Developer: Sparkin' Apps LTD

Price: $0.99
Version Reviewed: 1.03
Device Reviewed On: iPhone 3GS

Graphics / Sound Rating: starstarstarblankstarblankstar
Game Controls Rating: starstarstarhalfstarblankstar
Gameplay Rating: starstarstarblankstarblankstar
Replay Value Rating: starstarstarblankstarblankstar

Overall Rating: starstarstarblankstarblankstar

The name Monster Warrior may be a bit misleading. What sounds like a game in which players take on the role of a gallant armored hero struggling in battle against demonic denizens is actually a game where players use their fingers to slice through cute little monsters flying around on the screen. The game has it's small charms, but generally it is very derivative and lacks some polish that would help it stand up better against similar games.

Monster Warrior works in much the same way as the popular Fruit Ninja game. Monsters randomly fly across the screen and players use their fingers to trace a line on the monsters the screen that will chop them in half. There is a nebulous plot to the game that involves some fluffy bunnies escaping from a witches lair, but it is unclear how this really relates to the gameplay other than having bunnies appear in some of the game modes which players must avoid cutting.

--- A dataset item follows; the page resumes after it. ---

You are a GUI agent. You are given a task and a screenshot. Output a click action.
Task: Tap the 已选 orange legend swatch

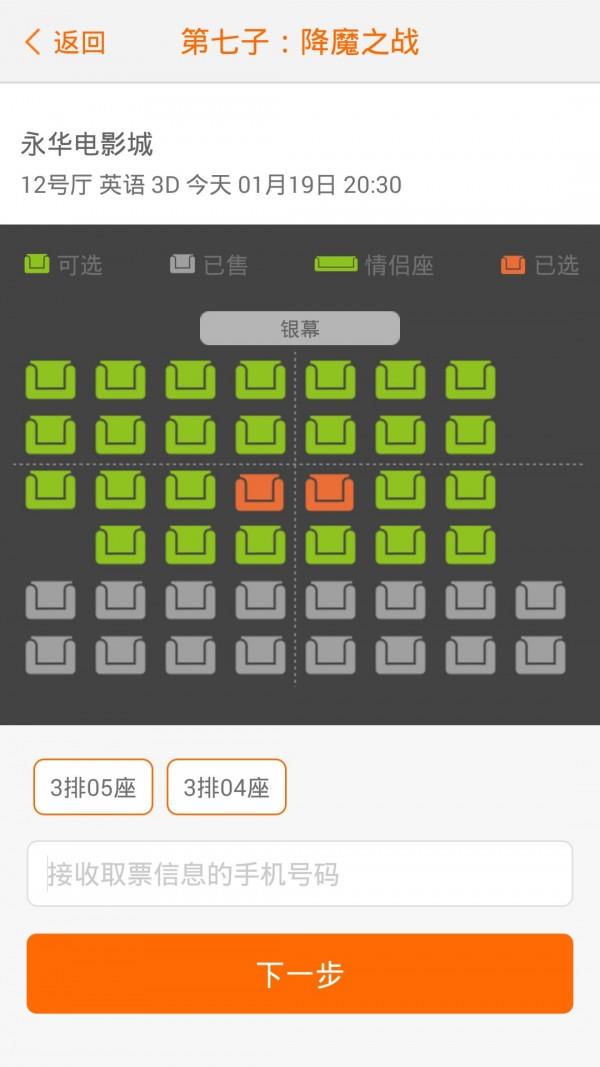point(513,264)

The game has several modes, including a survival mode where players must slice all of the monsters while avoiding bunnies, and a freestyle mode has players slicing as many monsters as they can in a timed game. The gameplay is almost identical to the aforementioned slicing game, but there are some subtle differences. Some of the monsters are lobbed up from the bottom of the screen, while other flying monsters might swoop down from the top of the screen making things a little more interesting.

The visuals in Monster Warrior are passable and they give the game a welcomed whimsical tone. The most disappointing thing about the visuals is the way the monsters split when they are sliced. Other slice and dice games take care to make their models split along the lines traced by the player's fingers. In Monster Warrior, however, it seems as though the monster models have been pre-split and will always split along the same predetermined lines no matter how they players traced line passes through them.

Monster Warrior isn't a groundbreaking game by any means. It does justice to the slice and dice style of its genre, but there are a few things it could be doing better to stack up more favorably against the competition. That said, players looking for a spooky slicing game to help them get into the Halloween spirit may like this one.